If stock of a subsidiary is liquidated by its parent company, any realized gain on the transaction is, in general, not recognized. The realized gain to parent is $150 ($250 property received - $100 basis). The recognized gain is zero.
How does a non-corporate shareholder treat the gain on a redemption of stock that qualifies as a partial liquidation of the distributing corporation?
Non-corporate shareholders treat the gain on a redemption of stock that qualifies as a partial liquidation of the distributing corporation as a capital gain, just as if they had sold their stock.

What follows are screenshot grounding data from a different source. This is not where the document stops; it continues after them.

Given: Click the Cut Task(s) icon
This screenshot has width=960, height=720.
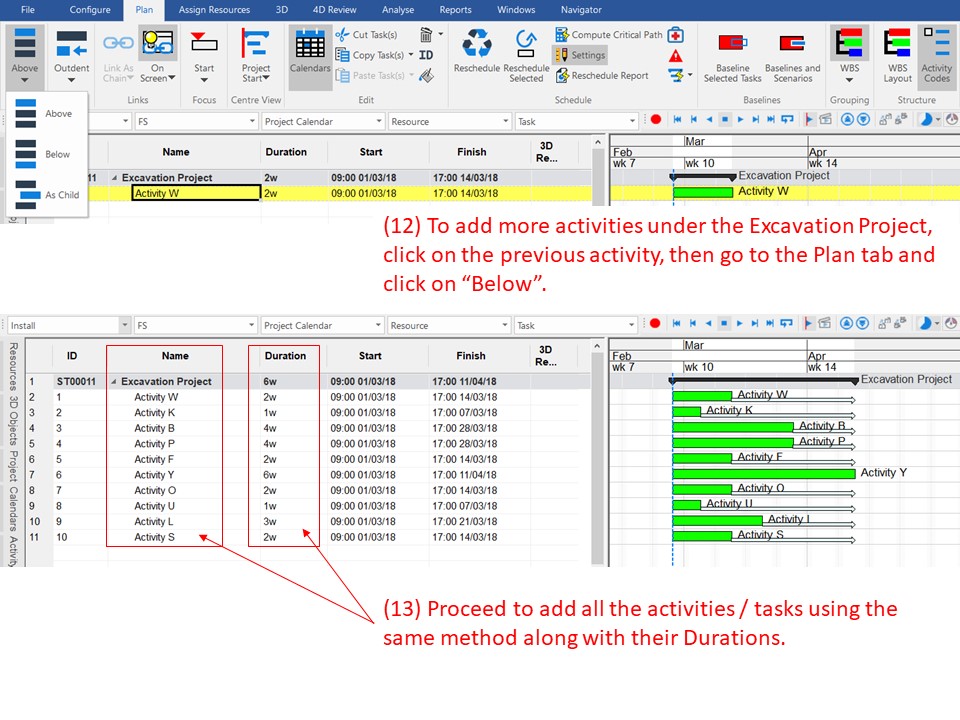Looking at the screenshot, I should pos(342,33).
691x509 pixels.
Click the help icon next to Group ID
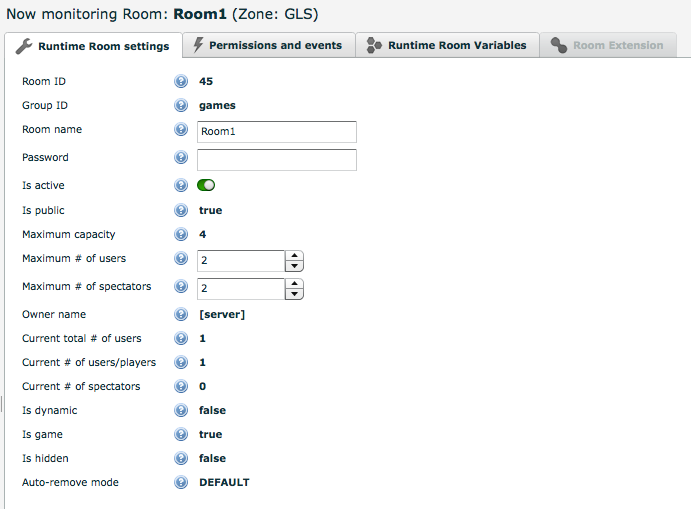point(181,106)

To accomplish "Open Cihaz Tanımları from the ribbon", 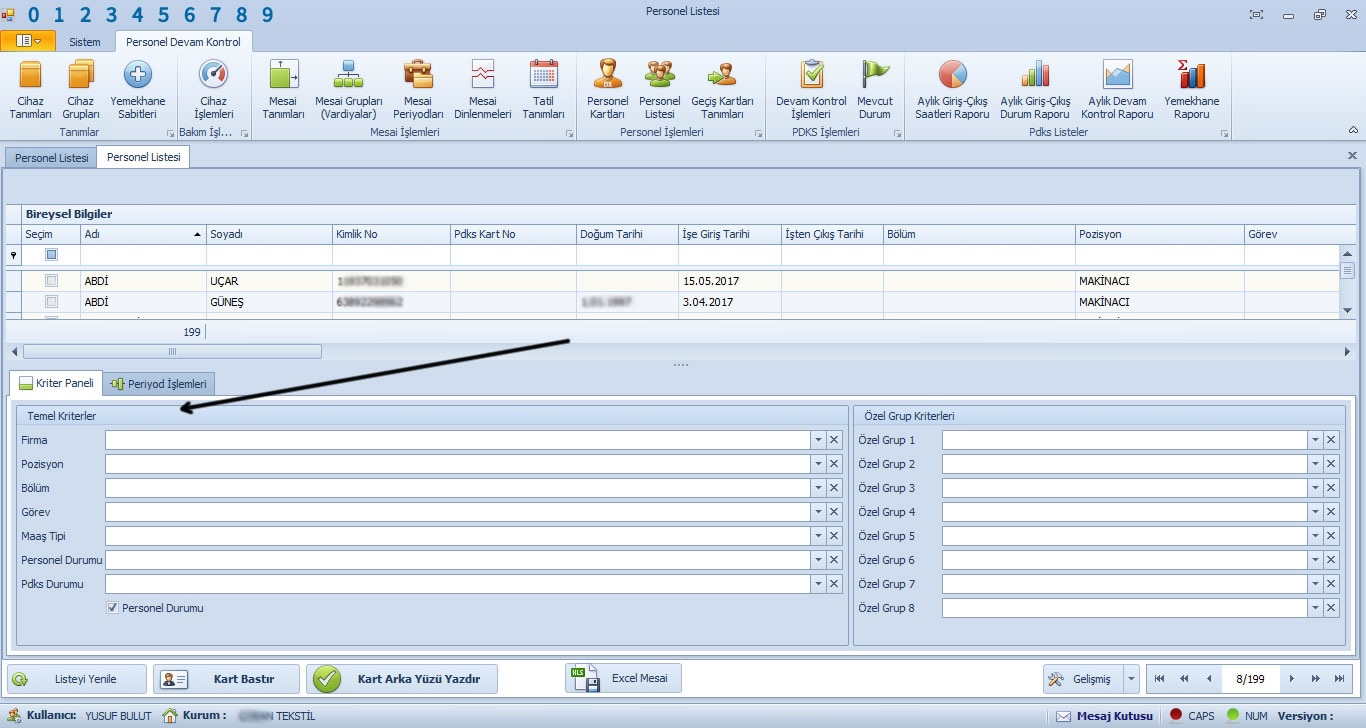I will [30, 89].
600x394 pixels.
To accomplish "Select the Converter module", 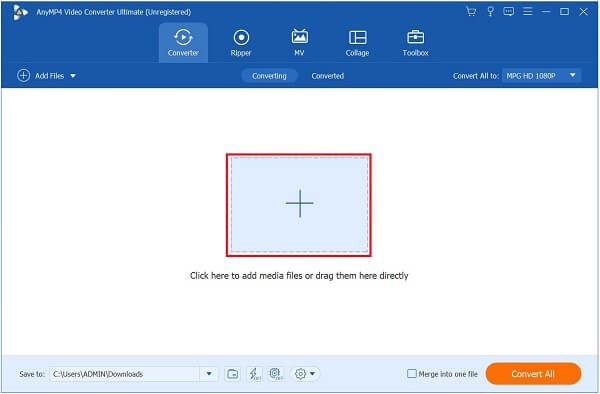I will [x=183, y=43].
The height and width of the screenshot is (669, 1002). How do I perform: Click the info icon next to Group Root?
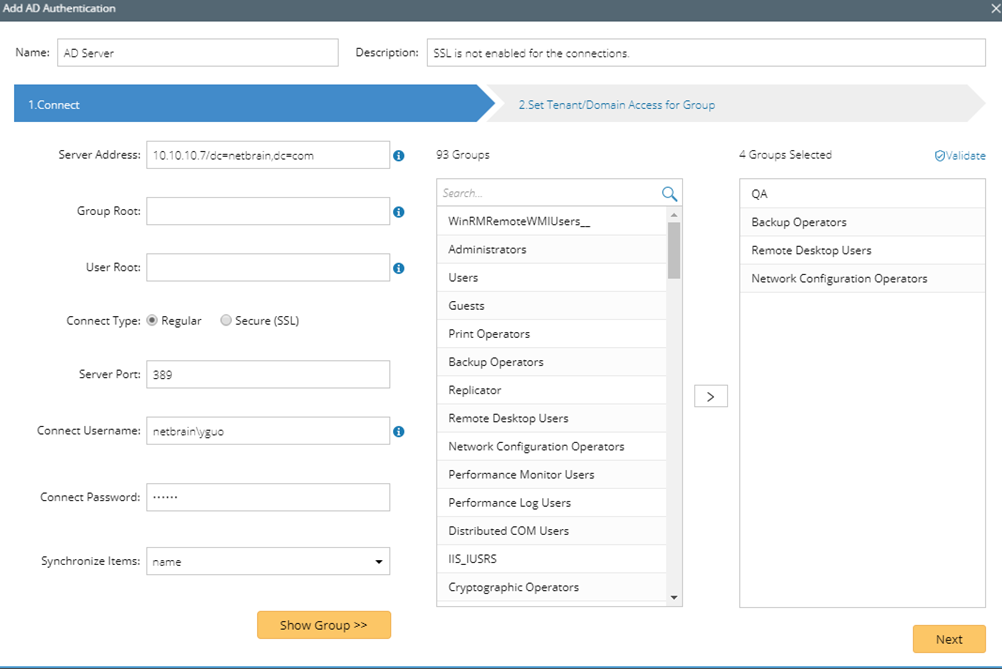[398, 212]
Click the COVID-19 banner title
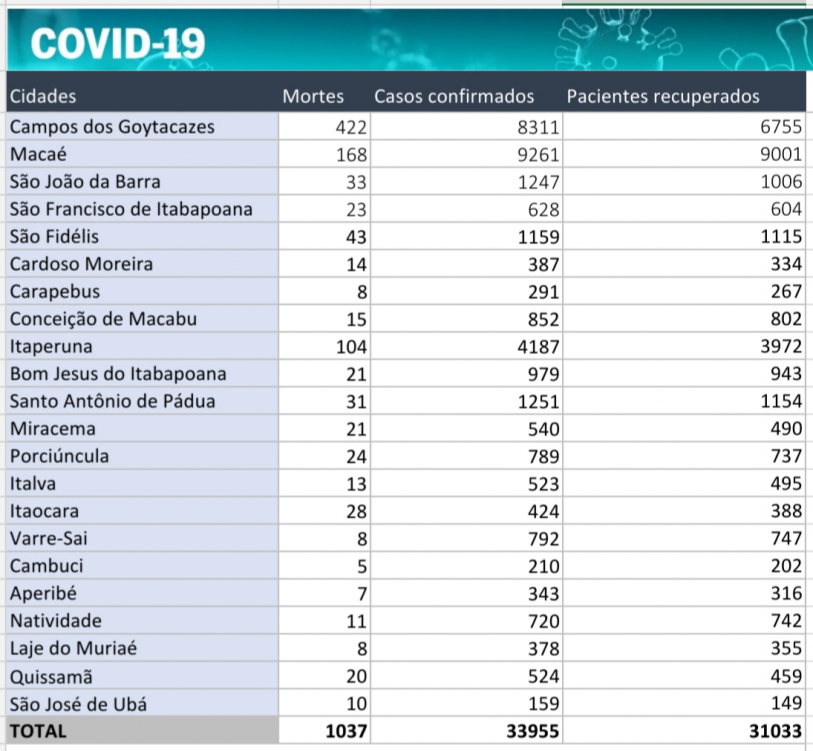 click(118, 43)
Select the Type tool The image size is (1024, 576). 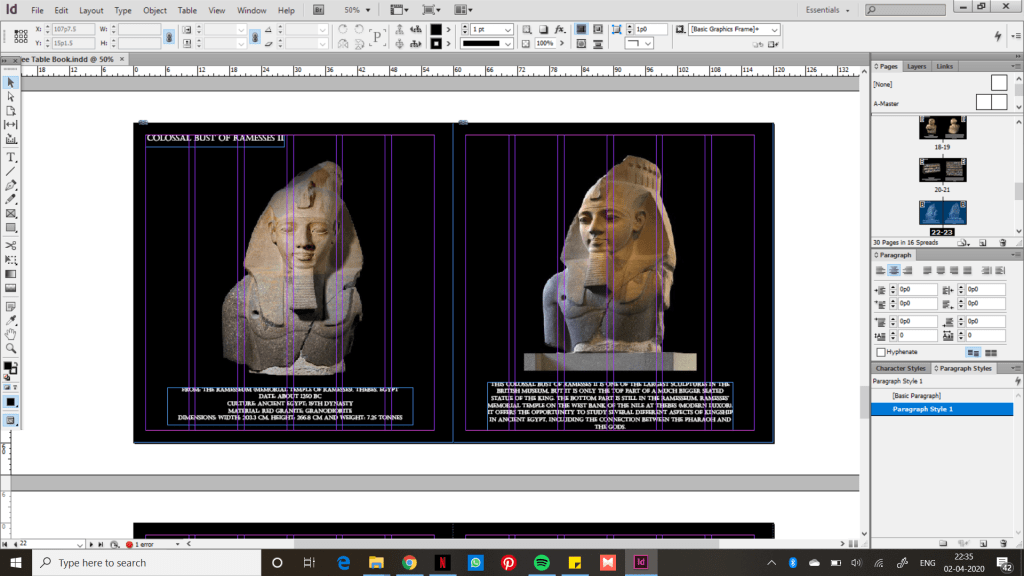[11, 158]
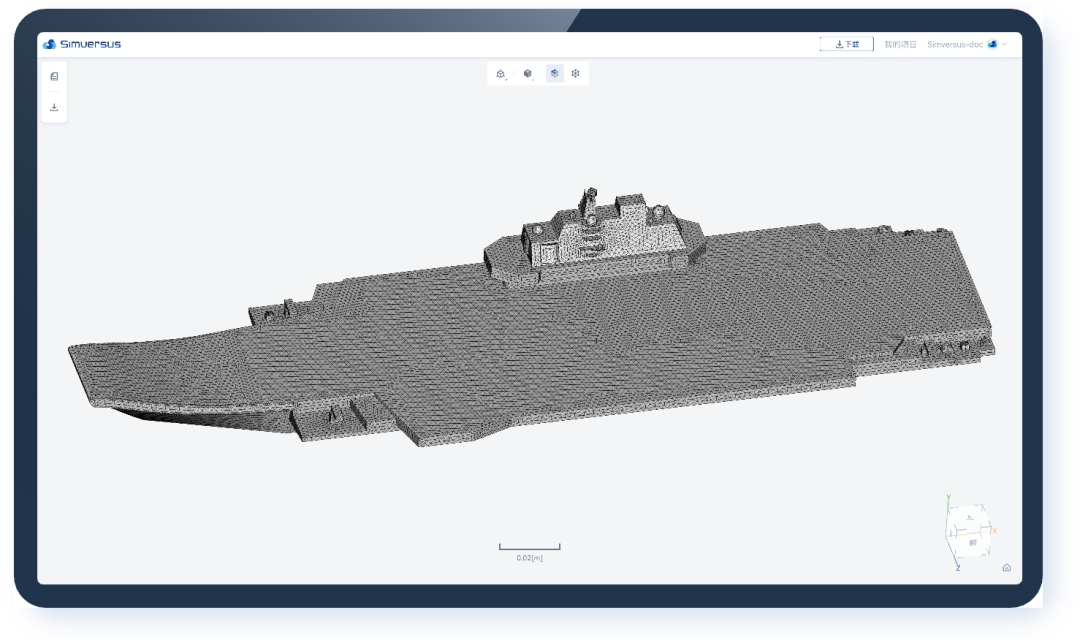Click the Simversus-doc user avatar

tap(992, 44)
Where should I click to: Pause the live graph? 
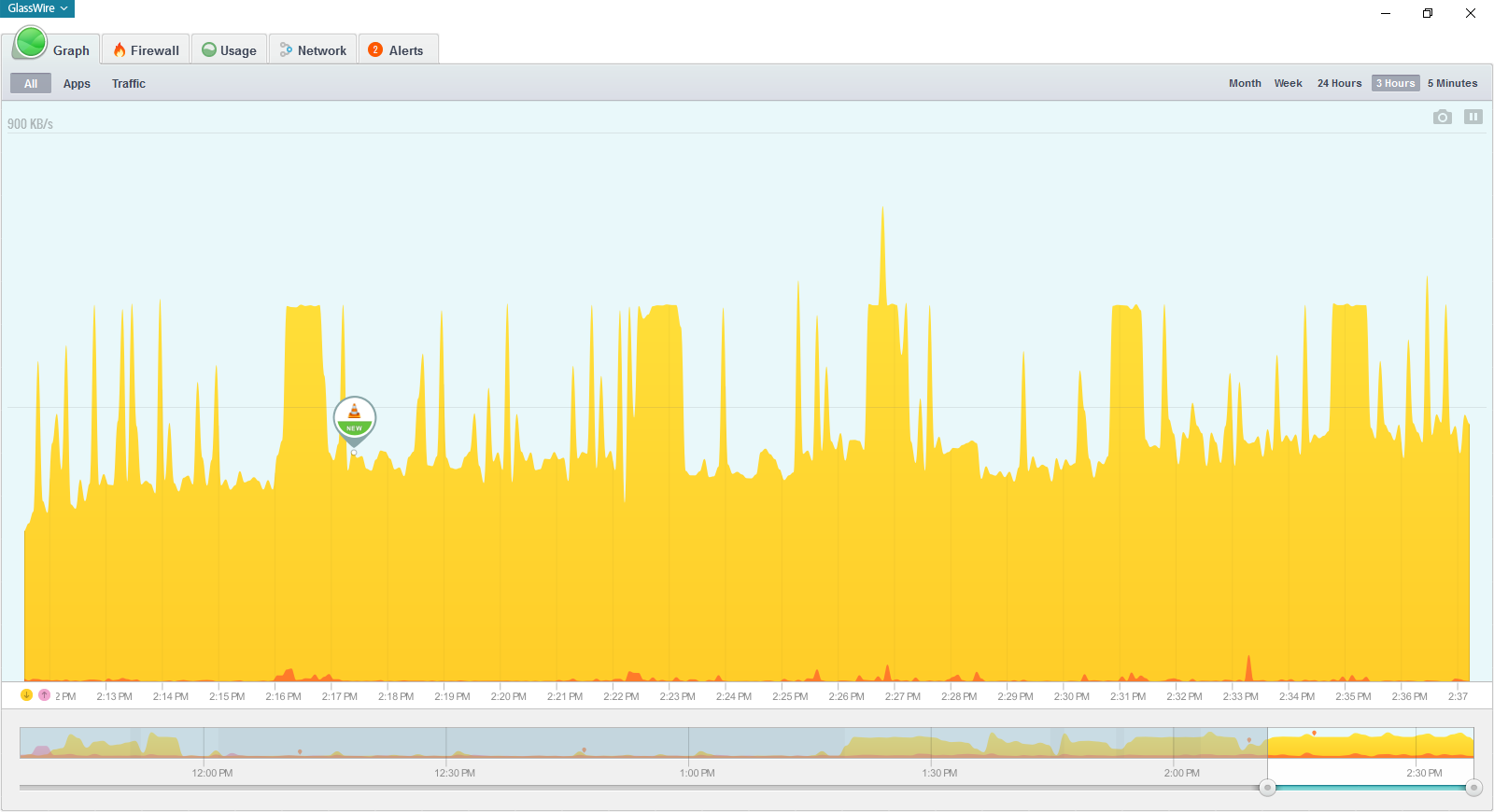click(x=1473, y=117)
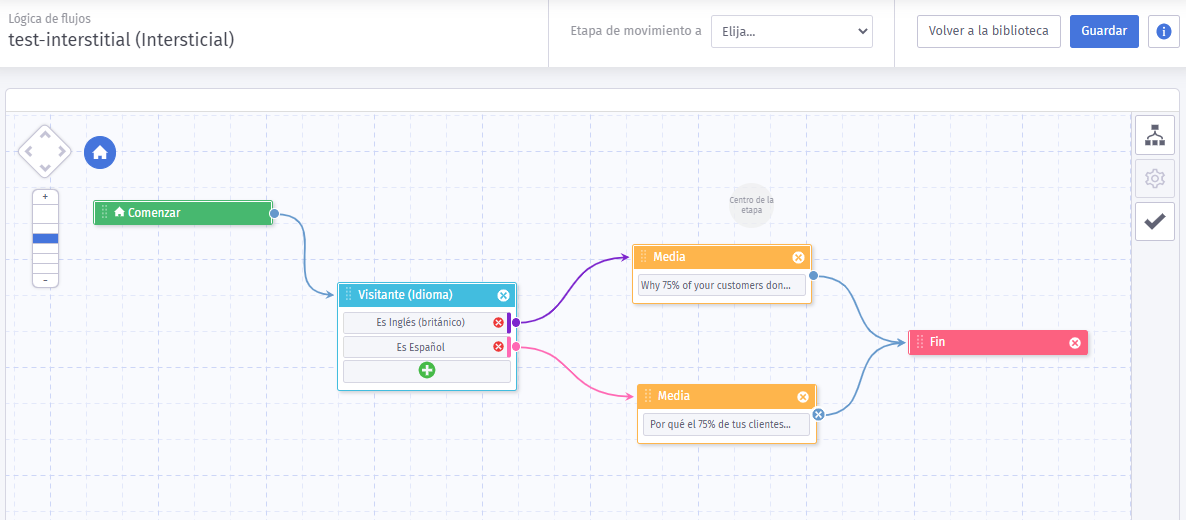Click the pan navigation diamond control

(x=45, y=152)
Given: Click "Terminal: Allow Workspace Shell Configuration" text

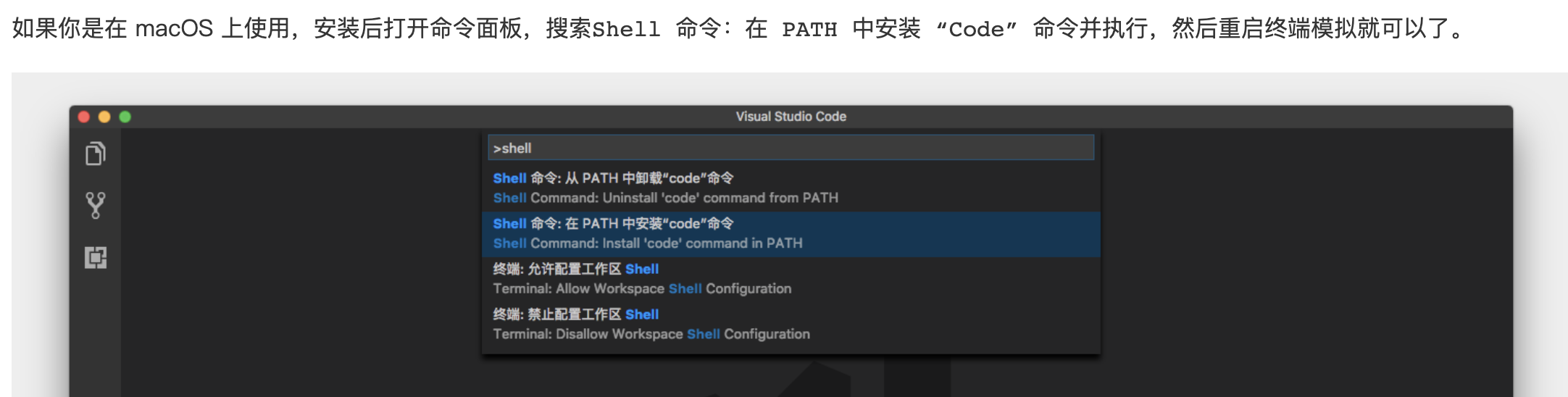Looking at the screenshot, I should tap(642, 288).
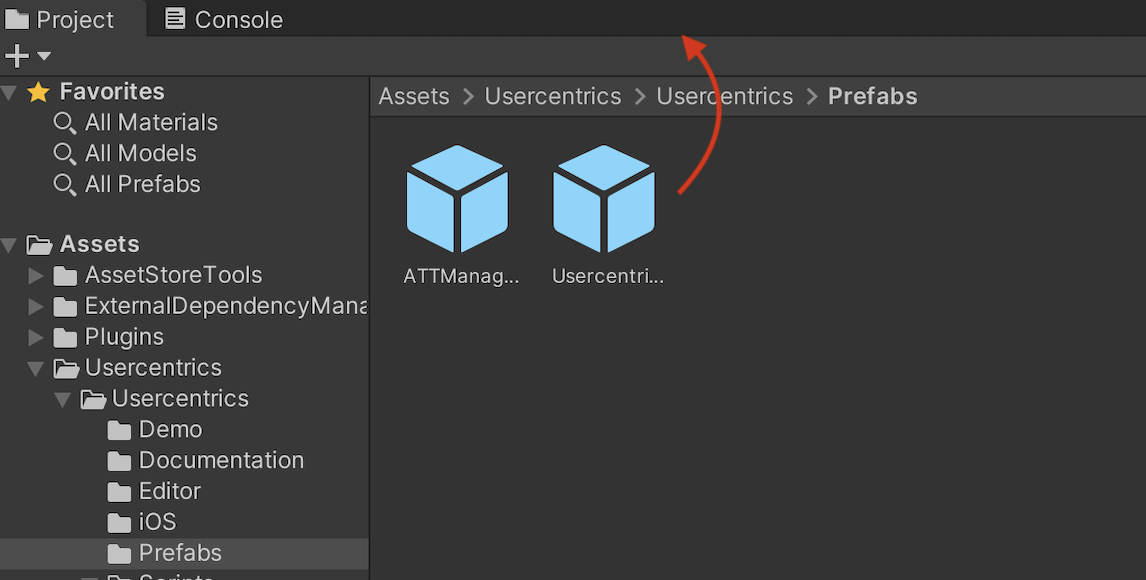Open the create menu dropdown arrow

[x=44, y=56]
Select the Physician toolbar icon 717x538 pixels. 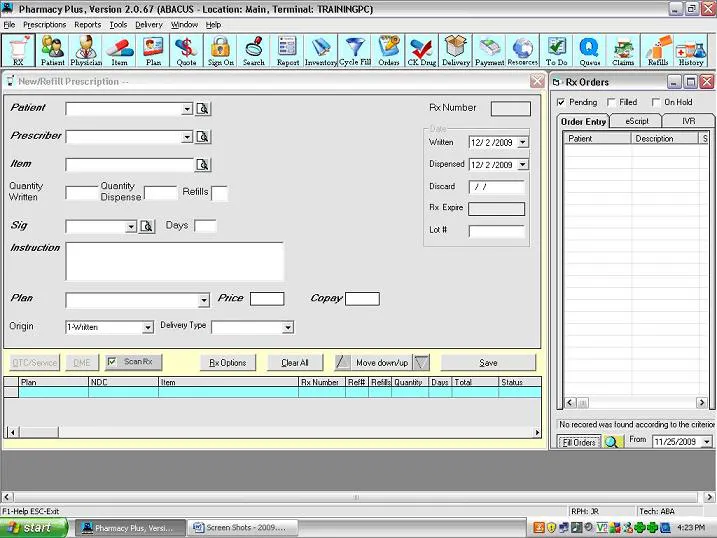pos(86,50)

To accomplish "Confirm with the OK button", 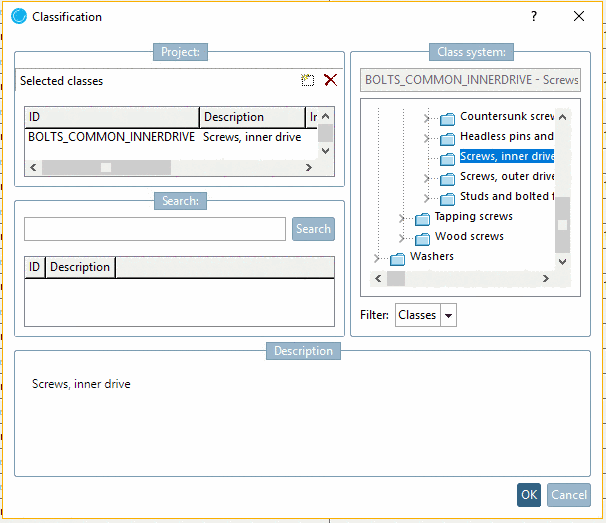I will [x=529, y=494].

Corporate shareholders receive dividend treatment on a partial liquidation.
Pursuant to a plan of corporate reorganization adopted in July 2015, Gow exchanged 500 shares of Lad Corp. common stock that he had bought in January 2015 at a cost of $5,000 for 100 shares of Rook Corp. common stock having a fair market value of $6,000.
Gow’s recognized gain on this exchange was
If taxpayer receives stocks or securities under a plan of reorganization from a corporation included in the reorganization, the taxpayer does not recognize a gain or loss from the transaction. However, if the taxpayer receives boot, the transaction is taxable up to the amount of the boot.
Since Gow received the Rook Corp. stock solely in exchange for his Lad Corp. stock under a plan of reorganization and did not receive any boot, the transaction would be tax-free for Gow.
P corporation acquired the assets of its wholly-owned subsidiary, S corporation, under a plan that qualified as a tax-free complete liquidation of S. Which of the following of S’s unused carryovers may be transferred to P?
Tax attributes of the subsidiary transfer to the parent after a tax-free liquidation of the subsidiary into the parent.
What is a type B reorganization?
A Type B reorganization must be stock for stock, and only voting stock of the acquiring firm, or its parent, is permitted. Acquiring must also control target after the acquisition.
ABC, Inc., has $120,000 U.S. source income, $80,000 of foreign source income, and $25,000 foreign taxes deemed paid. Assume that the U.S. income tax liability before the foreign tax credit is $61,250. ABC’s foreign tax credit is
$25,000, but not to exceed the foreign tax credit limitation of $80,000/($120,000 + $80,000) x $61,250 = $24,500.
Mr. Travel is a U.S. citizen who has been a resident of Spain for five years. In 2015, he has the following income from Spanish sources:
Salary Interest Income
Gross amount $90,000 $20,000
Spanish income tax (20%) (18,000) (4,000)
Net cash received (80%) $72,000 $16,000
The interest income was from a Spanish money market account. Mr. Travel also was provided housing from his employer that had a fair market value of $40,000 (not subject to Spanish tax). Total U.S.-source earned income for Mr. Travel was $60,000. What is Mr. Travel’s minimum includible United States gross income from these transactions? The housing exclusion is $14,112 and foreign earned income exclusion is $100,800 in 2015.
The $90,000 of salary is completely excluded. Foreign-earned income from personal services is limited to $100,800 in 2015.The housing is excludable to the extent it exceeds 16% × $100,800, or $16,128. This excess is $23,872 ($40,000 − $16,128). However, the housing exclusion may never exceed $14,112 in 2015, so the includible housing income is $25,888 ($40,000 − $14,112). The interest income is fully includible as is the U.S. source earned income of $60,000. Therefore, includible income is $25,888 + $20,000 + $60,000, or $105,888.
The private foundation status of an exempt organization will terminate if it
A private foundation is a tax-exempt organization which receives less than one-third of its annual support from its members and the general public. Therefore, public charities that solicit broad public support do not meet this definition.